Use a lasso icon to rope in words or diagrams, then move them or overlay them on other graphics. Use the marquee icon to include the original background. Use the spray can, the paint brush, or the pencil for freehand additions. Add circles or other shapes. Then use the eraser icon to wipe it all out or just smooth an edge.
It was all too much to absorb. With MacPaint, a good artist is virtually unlimited. And even a novice can create usable business graphics. The finished product is easily moved-again with the mouse-into a report or other document where its size and position can be tailored, or it can be printed out for reproduction or slide preparation.
“You can create the ugliest documents anyone has ever seen,” Burrell Smith joked.
“There’s more,” Shelton said, pulling down a menu that revealed something called FatBits. With FatBits, MacPaint enlarges selected portions of a drawing or text to show on the screen enlargements of the individual pixels. Each pixel can be independently modified with the mouse changed in shape or shading-to give the user absolute control over the final product. New typefaces also can be designed and stored in memory by building them dot by dot.
The Macintosh graphics alone will make the machine attractive to the business community. But the computer’s real power is its ability to shift freely and to integrate text, graphics, financial analyses, and any other data between different software applications, even those written by different suppliers. And software compatibility is the key to any computer’s success.
Compatibility-now and future
Macintosh and Lisa form the core of what the company calls its new Apple 32 system. (Simultaneously with Macintosh, Apple announced the Lisa-2 in three models: a basic unit with one half megabyte of random-access memory at $3,495; a model with one-half megabyte of RAM and a five-megabyte hard disk that will go for $4,495; and a model with a 10-megabyte hard disk that will cost $5,495.)
All Macintosh software will run on Lisa machines, and some Lisa programs, such as a $99 “Project Manager,” are being modified for use on Mac. (Neither computer will run Apple II or Ill software.) Included with the Mac is a limited-software package that includes a desk-top manager, on-screen calculator, on-screen clock-calendar, and some simple games.

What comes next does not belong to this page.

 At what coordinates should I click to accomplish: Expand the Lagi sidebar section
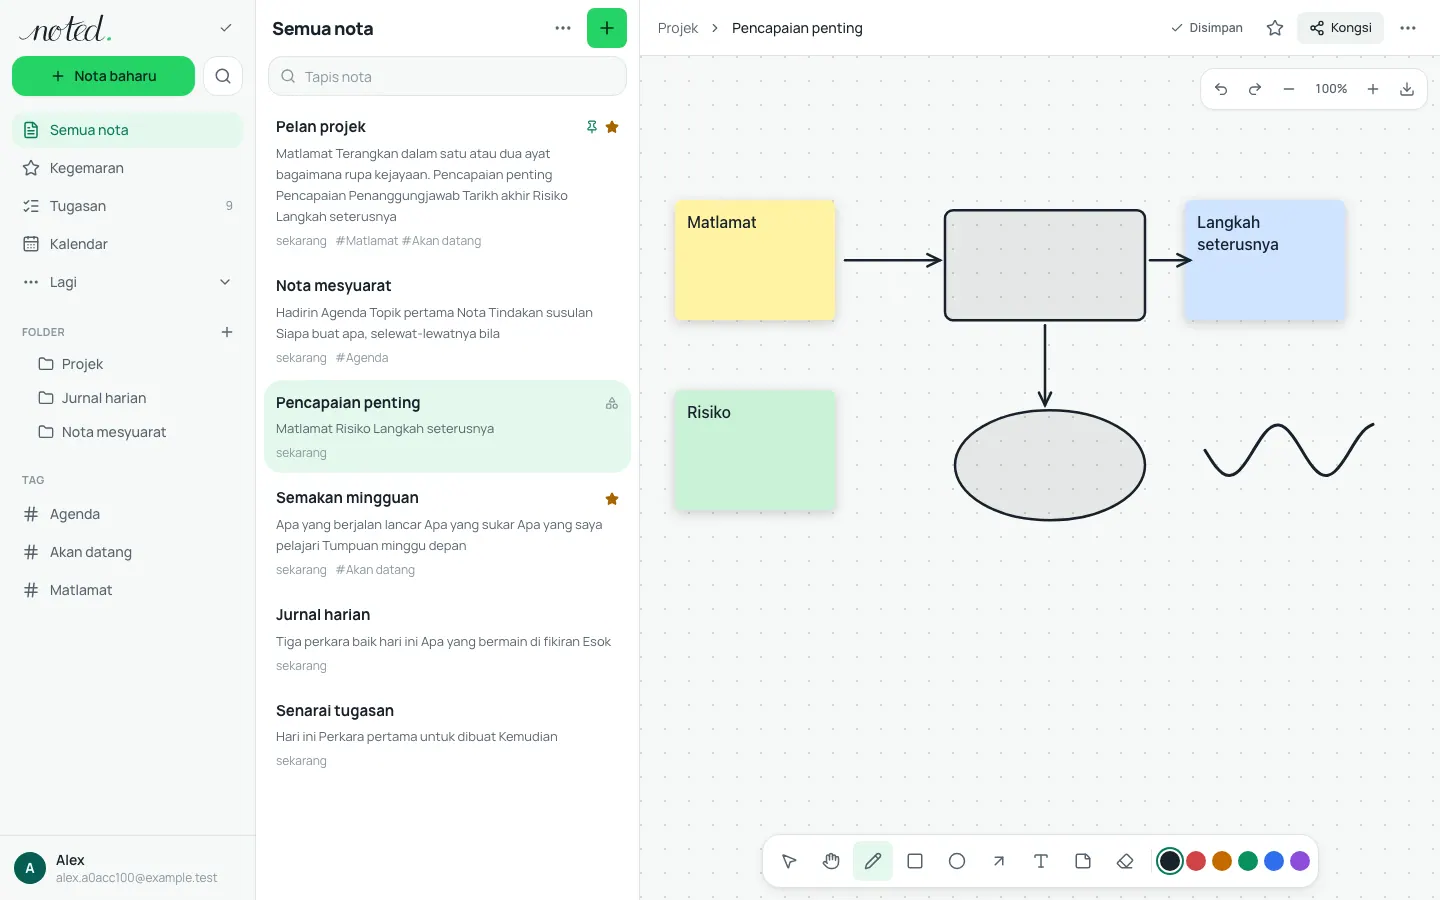pos(127,282)
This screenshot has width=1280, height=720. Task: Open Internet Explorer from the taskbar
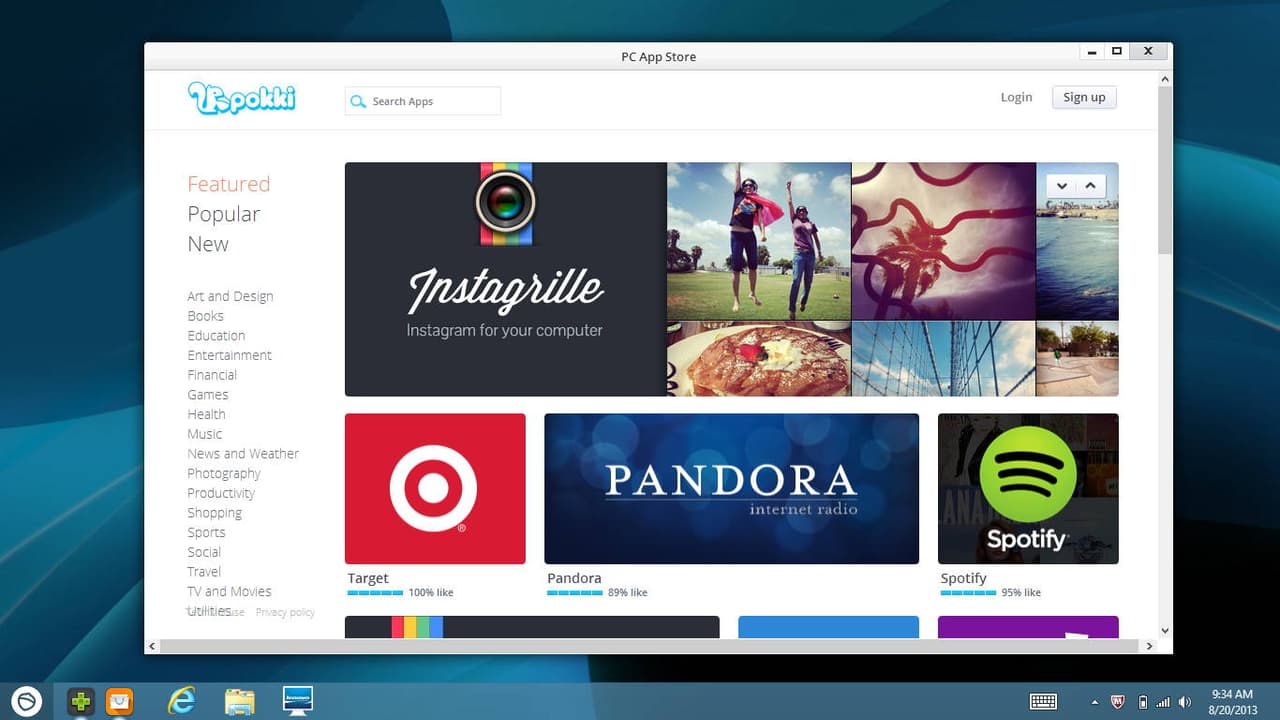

But Apple expects most of Mac’s software to come from outside developers. Scores of sophisticated software packages, independently written and marketed, have contributed to making popular both the Apple II and the IBM PC. In 1981, in a move to duplicate the software phenomena for Macintosh, Apple delivered its specifications to more than 100 software developers.
“We’ve been working with Apple for almost two years on the Macintosh,” said Bill Gates, chairman of MicroSoft. ‘‘We helped develop and debug some of its interior software, and we have five packages of our own that we will be marketing.”
Included are MicroBasic and MicroPlan, now being delivered, and software for data-base management, word processing, and graphics. Each one expands Mac’s formidable capabilities and will sell for less than $200.
Other software companies with Macintosh packages that are either already completed or are about to be released include Lotus, with a Mac version of its number-one national selling 1-2-3 package, previously available ·only for the IBM PC; AshtonTate, with Mac versions of its popular dBase-II and Friday! data-base managers; and Software Publishers, which modified its PFS software line.
Gates sees Macintosh as a crucial test of whether any personal-computer company can take an independent road in a market dominated by IBM. “If Macintosh isn’t a success, then the market is left to the PC,” he said. “But we’re super-enthusiastic. If Apple can meet its production goals, we expect half of MicroSoft’s retail sales in 1984 to be Macintosh-related.”
Some text has been edited to match contemporary standards and style.